Stable Transgene Expression From HSV Amplicon Vectors in the Brain: Potential Involvement of Immunoregulatory Signals

Abstract

The herpes simplex virus (HSV) amplicon is a plasmid-based, infectious gene delivery system that carries up to 150 kilobase (kb) of exogenous DNA. We previously characterized early host responses and stability of transgene expression in mice systemically injected with HSV amplicon vectors. Transgene expression was readily detected primarily in the liver but rapidly declined to undetectable levels within 2 weeks. Molecular analyses revealed induction of type I interferons (IFN) as the primary response, and early transcriptional silencing of the vector followed IFN's activation of signal transducers and activators of transcription 1 (STAT1). In this study, we investigate vector administration by stereotactic injection into the striatum. In the brain, induction of type I IFN was rather modest, and transgene expression lasted more than 1 year despite dose-dependent inflammation and infiltration of immune cells around injection sites.
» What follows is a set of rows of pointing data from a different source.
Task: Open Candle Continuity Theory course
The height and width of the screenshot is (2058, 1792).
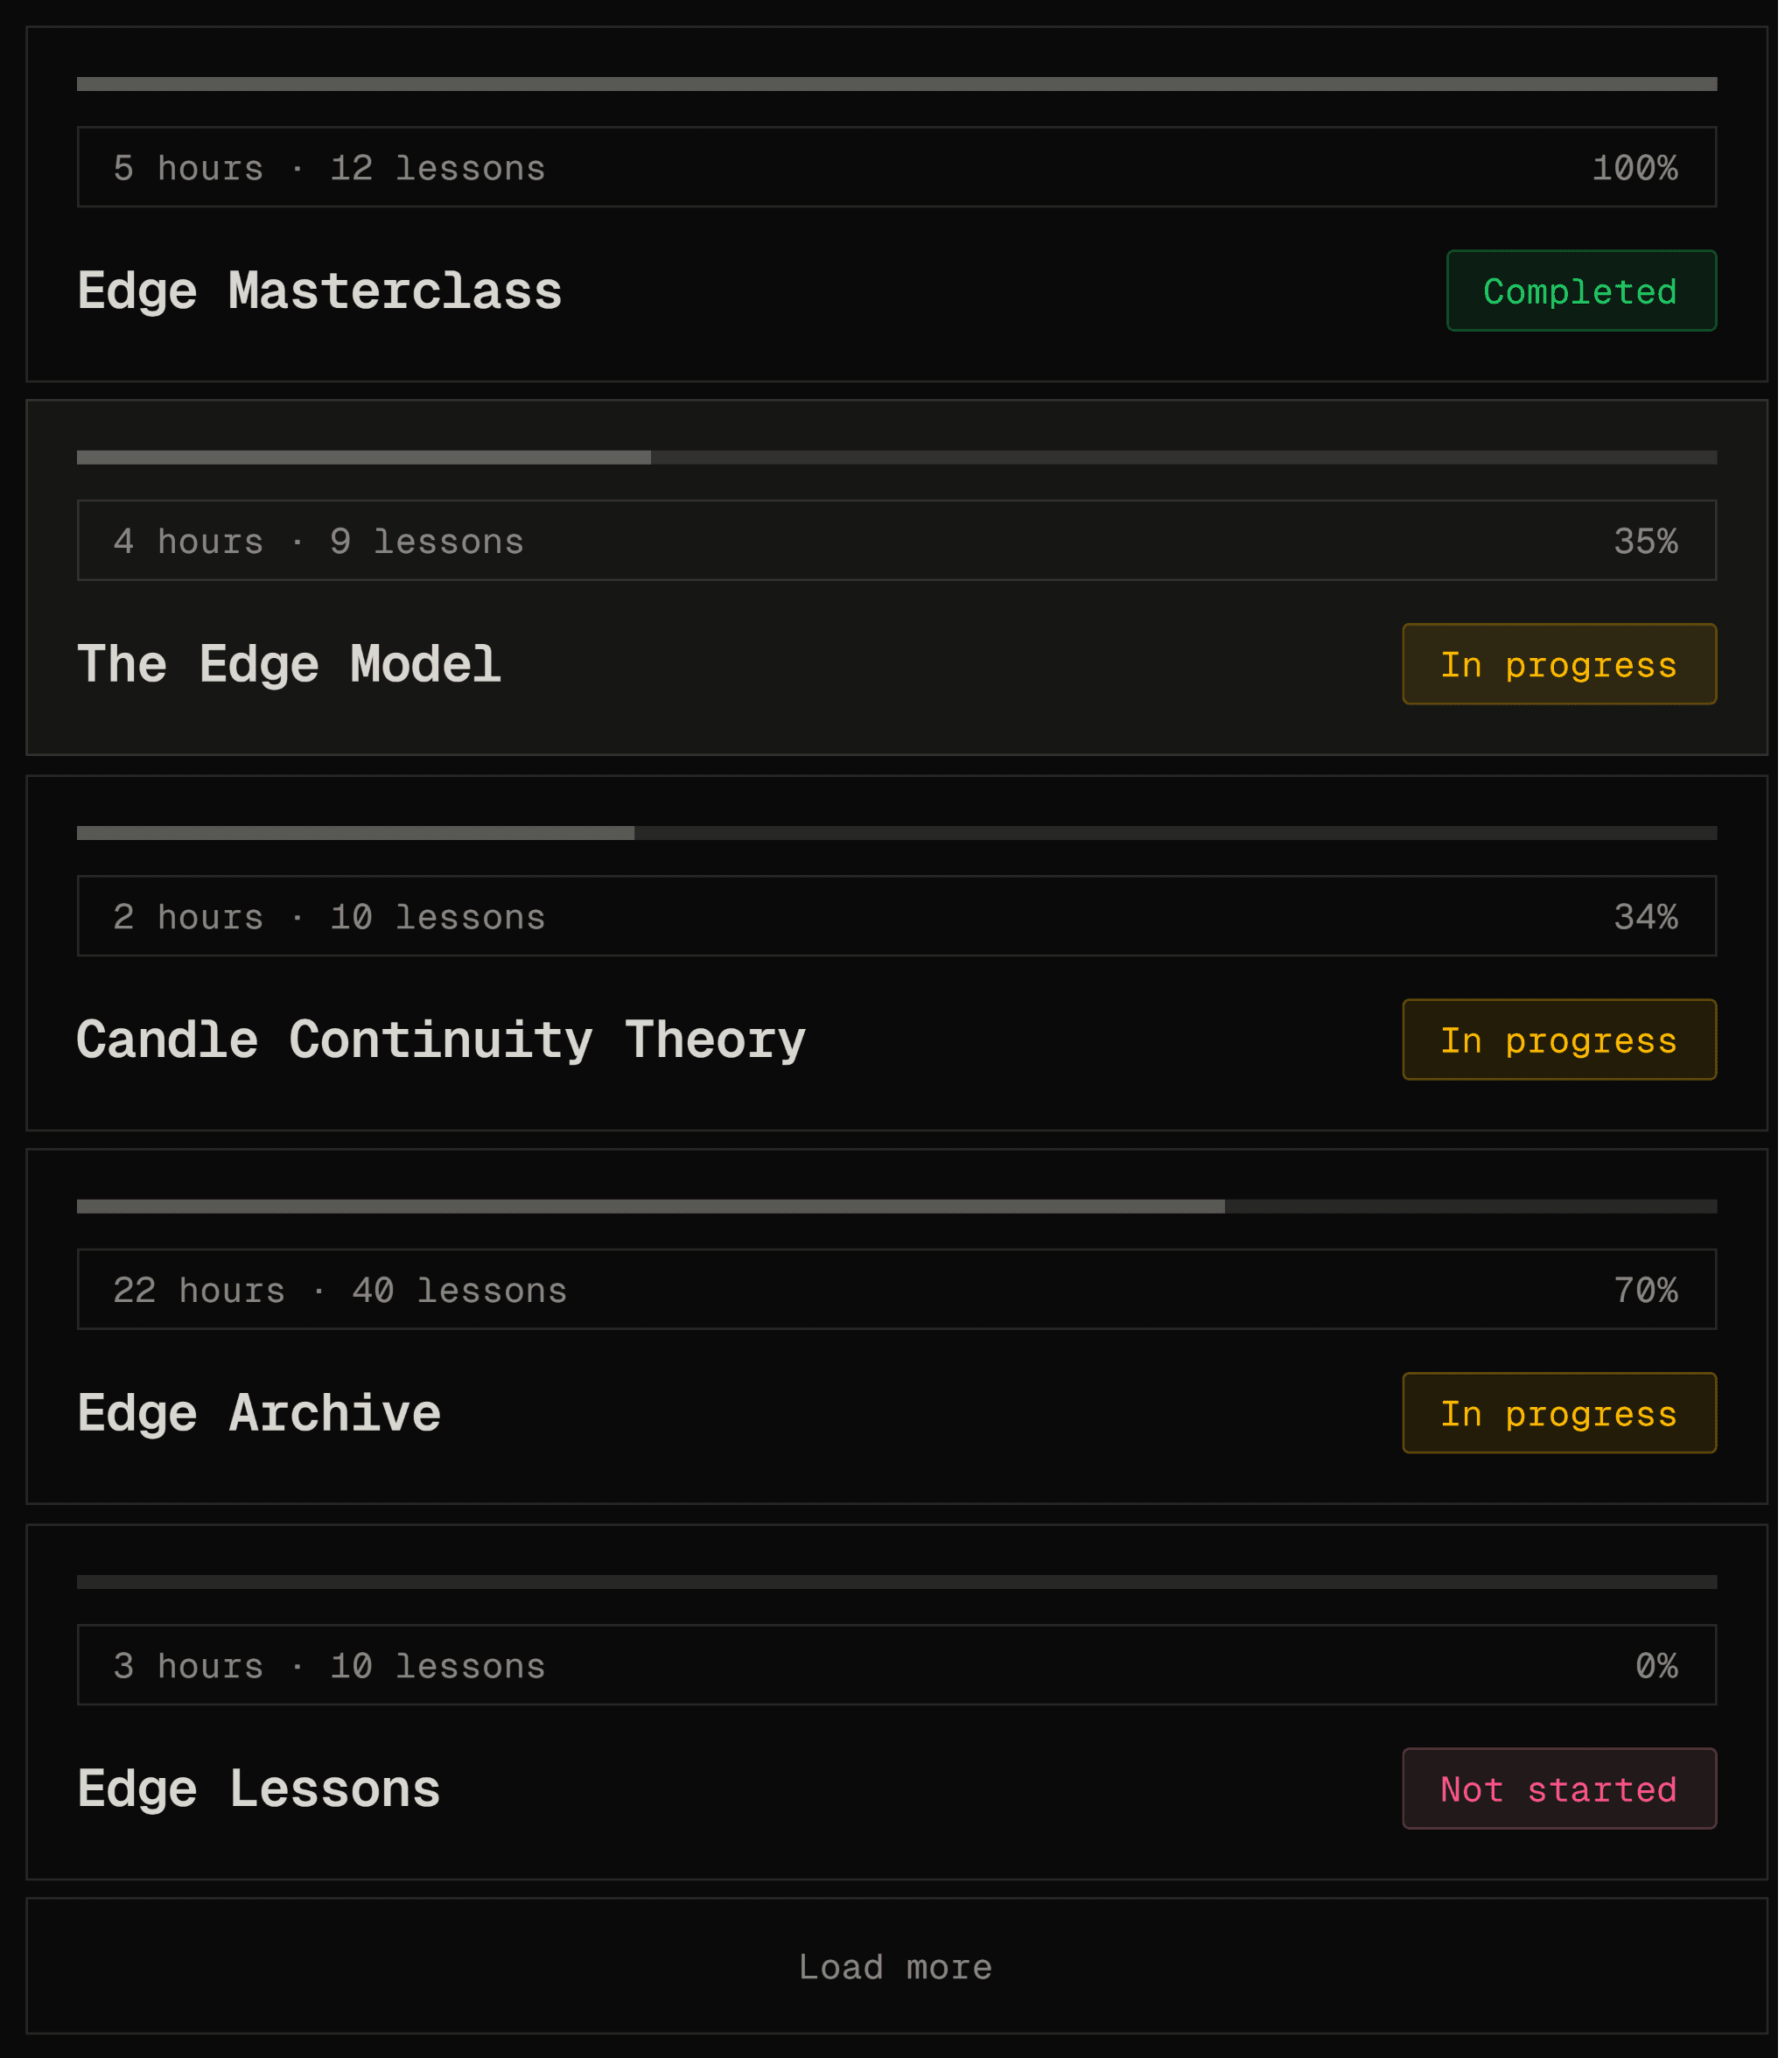Action: 445,1048
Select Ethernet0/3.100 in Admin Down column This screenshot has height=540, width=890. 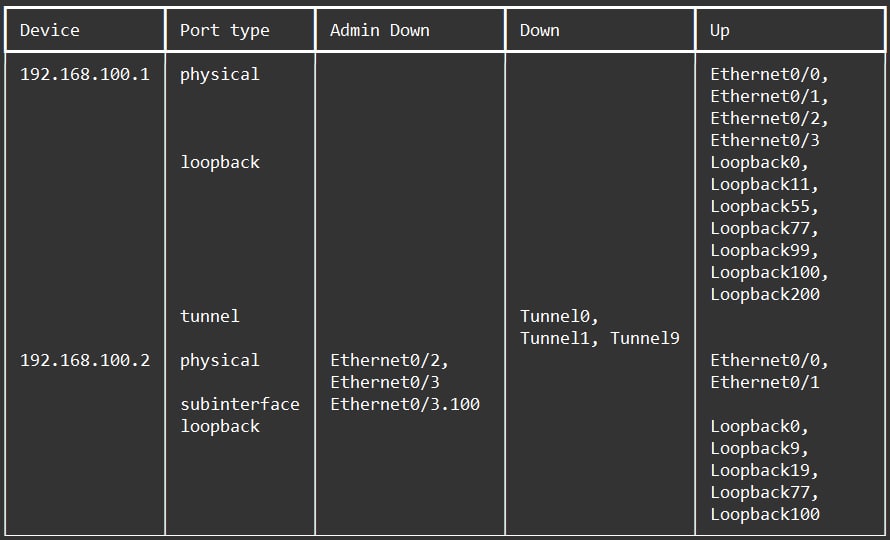pos(405,404)
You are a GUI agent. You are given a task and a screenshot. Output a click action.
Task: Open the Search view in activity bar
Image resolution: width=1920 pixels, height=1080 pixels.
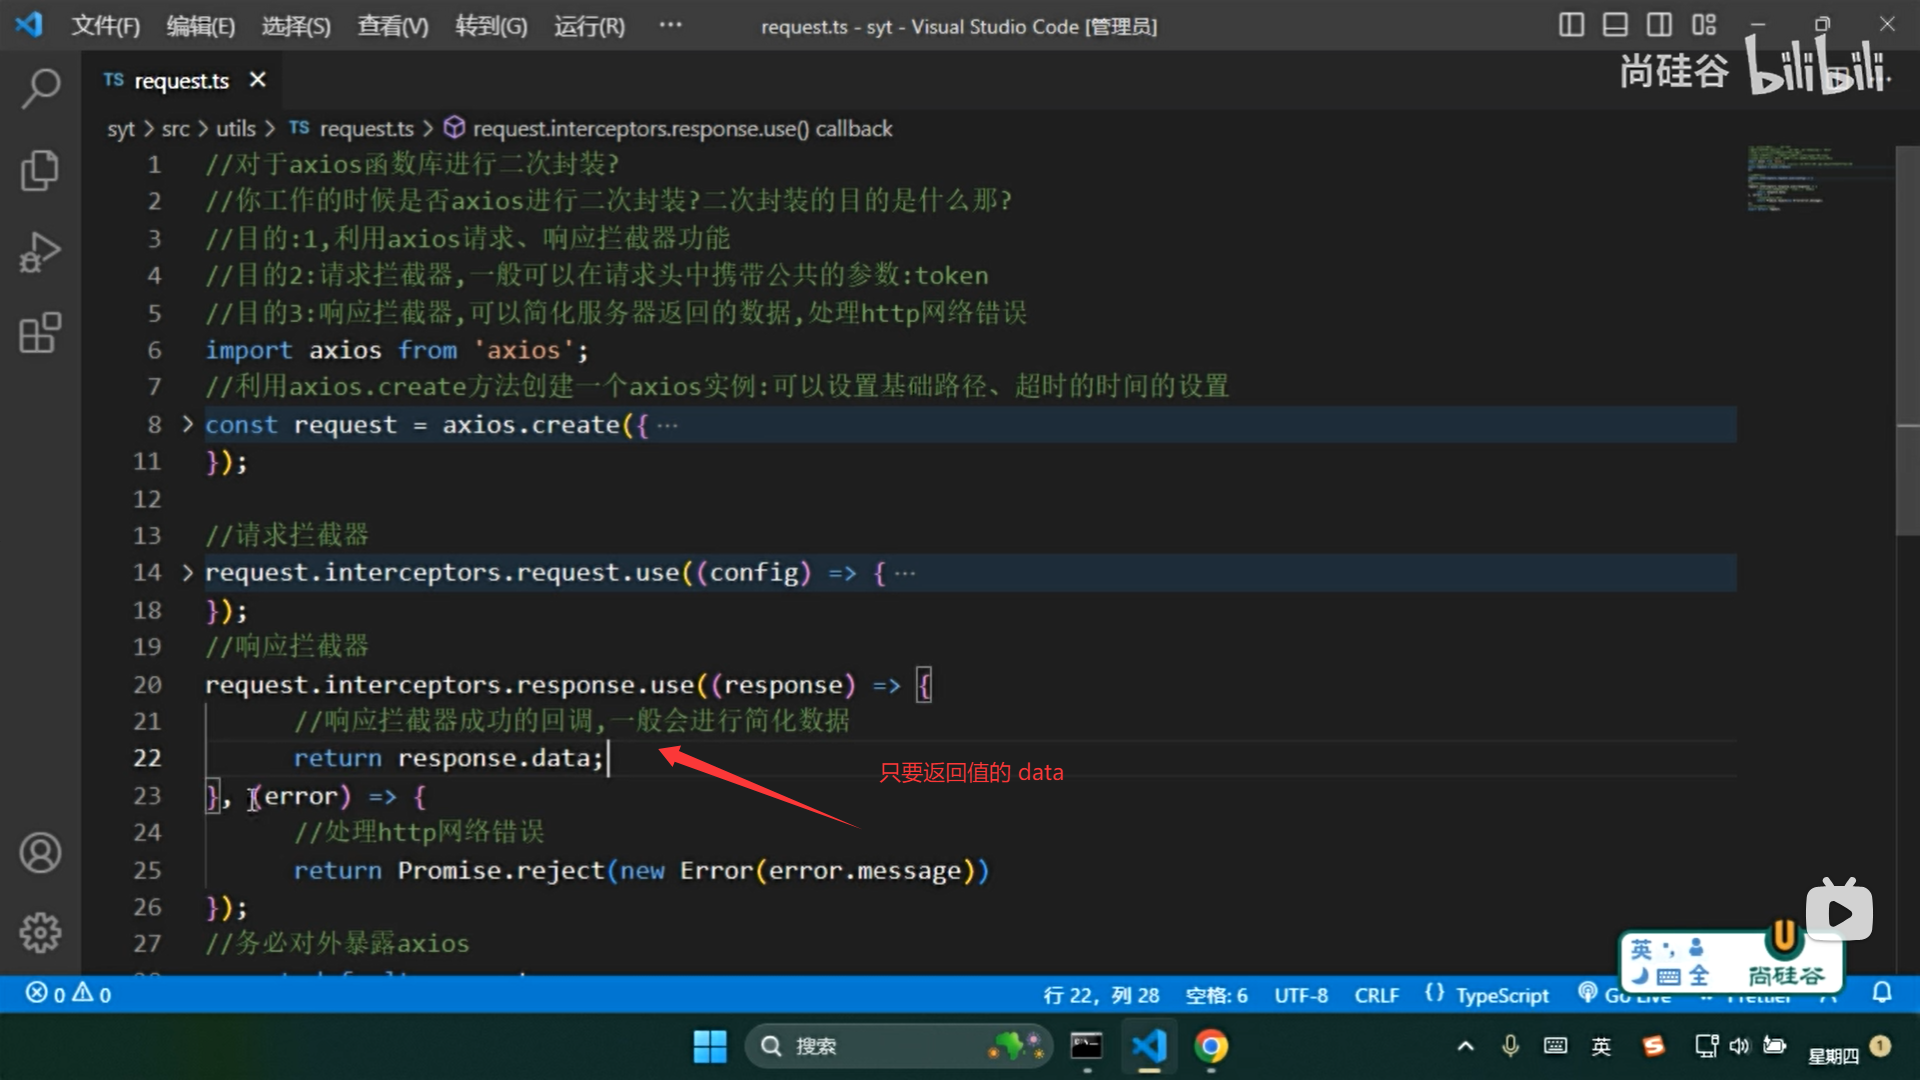[x=40, y=88]
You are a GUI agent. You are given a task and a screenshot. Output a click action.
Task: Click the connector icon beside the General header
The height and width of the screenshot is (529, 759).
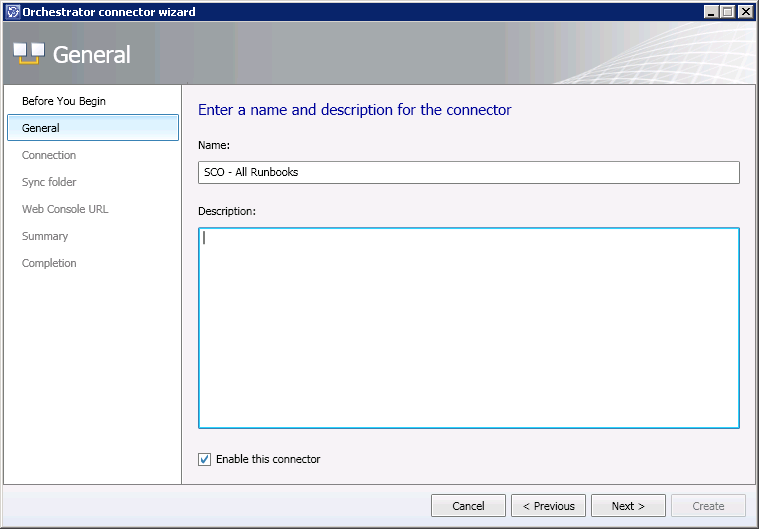pos(28,53)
Further analyses revealed dose-dependent upregulation of immunosuppressive cytokines and molecular markers specific to regulatory T cells in the injected brain regions, which supported the immune-privileged properties of the brain parenchyma. Overall, our findings indicate that the spectrum of host responses can differ significantly depending on target organs and administrative routes, and that HSV amplicon vectors hold great potential for gene therapy of chronic neurological disorders.